I just have this huge feeling right now. 
Terribly huge. Millions of feelings going through me right now. 
And it almost hurts because I can't even pin point all of them. 

And I've been trying to describe it to myself and I don't know how. I tried to make a thread about it earlier, but I didn't know how to make it coherent enough to submit. I still don't know if this will be coherent right now, either. 

Sometimes I feel like I have so many thoughts going through my head that's it's impossible that I actually thoroughly go through each thought. It's as though I have layers in my thought process; what I'm actually thinking about, what I acknowledge, but don't think much of, what I just feel I'm thinking but don't really know what it is... or something like that. I don't know. 

I just know I can't ever seem to collect all of my thoughts and I really want to! 

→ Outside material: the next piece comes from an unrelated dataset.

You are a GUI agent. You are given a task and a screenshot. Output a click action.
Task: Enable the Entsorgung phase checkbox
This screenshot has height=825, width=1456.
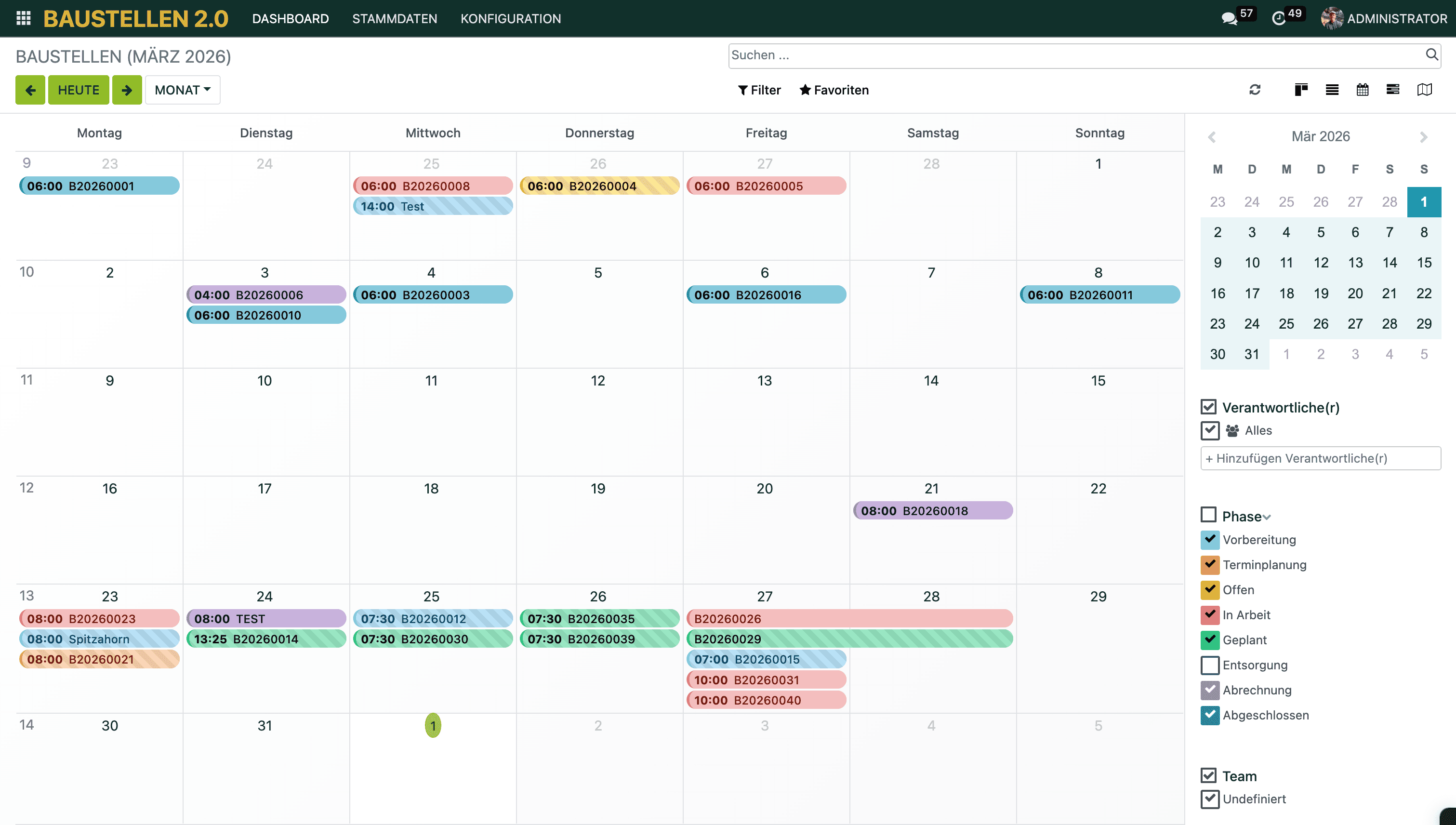pos(1209,665)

I wish I could let everyone know how much I love them and care about their existence. That I verify that you're alive and living and doing whatever you're doing. Sometimes I think that's all people really need to hear. Some people don't think people notice them and I'm one of those people, actually. But I know I would be so happy if someone just said, "I notice you in a nonjudgmental way" So sometimes I wish I would do that. But I'm far too shy and I would feel so bad if I left someone out. That's why it'd be cool if there was a thank button in real life. I'd give everybody a thanks. 

Has anybody ever walked into a room full of strangers and felt a connection or yearning to talk to a particular person in there? Like, you can't understand why and there's no reason to justify it, but for some reason... you just feel this connection to them? I love that feeling. Although I hate it at the same time because often times I don't dare confront the person. Always makes me wonder about what would actually happen had I talked to them. Maybe they needed me? Maybe I needed them? I hate the thought of having abandoned someone... 

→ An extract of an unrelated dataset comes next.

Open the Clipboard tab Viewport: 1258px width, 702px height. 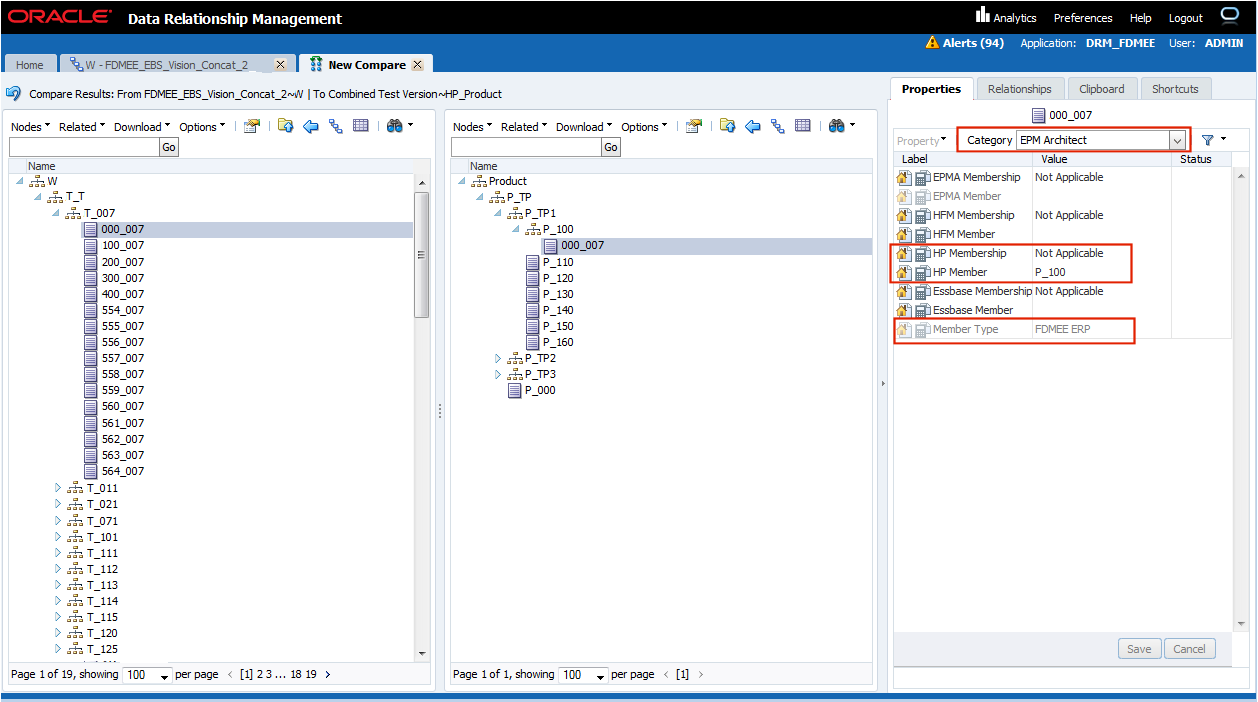pos(1102,88)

I want to go on some great adventure. Maybe I've just been reading too many novels and watching too many movies lately, but I want an adventure. I want to do more than just go to school and come home, do some homework, go online, read, and then go back to sleep, wake up in the morning and then repeat the process all over again. I want to mix it up somehow. Though I don't see a opening for that anytime soon. I guess I get bored with stuff pretty fast because I haven't even been in that routine but seven days. 

There's this girl at my school that I see every day and she intrigues me beyond belief. She just looks... different. Like she would be a good friend to have or something interesting to converse with... I can't explain it, but I feel drown to her. It's almost like there's some kind of invisible force pulling me towards her. And maybe there is. I want to run into her sometime. I don't have any classes with her, so I don't know how this is possible. But I wanna hear her story, cause I'm almost certain she's got one to tell. Maybe that's just hopeful thinking, though. Or me adding layers and a persona to someone I don't even know the first name of. I've seen her staring at me before, though, because I'm the new kid, I guess. 

I almost ran into her last Friday. I was trying to get to my class and as soon as I opened the door and looked through it... she was there with other students around her and I promptly shut the door out of anxiety and shyness. Then I followed in tow with a few other people I knew to my class hoping that nobody would notice me. 

Which doesn't make any sense at all. 
But I can't spend anymore time thinking about it, either.

I'm almost afraid to post this on here... Not really sure why... 

I've been thinking lately about school and I don't know what I'm going to do about it. I don't know if school is really for me... Which is a lame excuse, but whatever. I like my new school, but I hate being a freshman all over again and I don't even know if I'm going to be able to graduate on time... and it's not like I'm going to have money to go to college anyways. I told myself I wouldn't be like my parent's, but I don't know if that's going to happen now... Eh... 

I just always having this neverending feeling of wanting to get in a car and go. I don't care where. Just anywhere. I want to see new things and experience the unordinary. 

And I'm getting more pissed off at my family's view points on things. Especially sexuality... I mean, what am I supposed to do? Just deal with it? Because that's no fun at all. A part of me wants to tell them once I'm sixteen just to see what'd they all say and what their reaction would be and if they kick me out, good. I don't have to go to school anymore and I can crash somewhere... 

Ugh, my thoughts are so good now. I think I'm going to end this. 

Thanks for reading. 
If you did.


----------



## PeacePassion (Jun 9, 2009)

So Long, this was one of the most beautiful rants I've every heard  For the record, even if it's obvious, I notice you, but I am a little judgmental, I think you're awesome all the time! 

All kidding aside I suppose we ended up talking about some of this, I just hadn't read your blog yet  So maybe we can talk some more later if you like. Otherwise, hang in there, i'm sorry I'm wearing out the word, but you really are so awesome! That desire inside you to really live and explore and connect and be is so beautiful, continue to notice it and honor it, may it be a light to guide you always! 

k, ttyl!


----------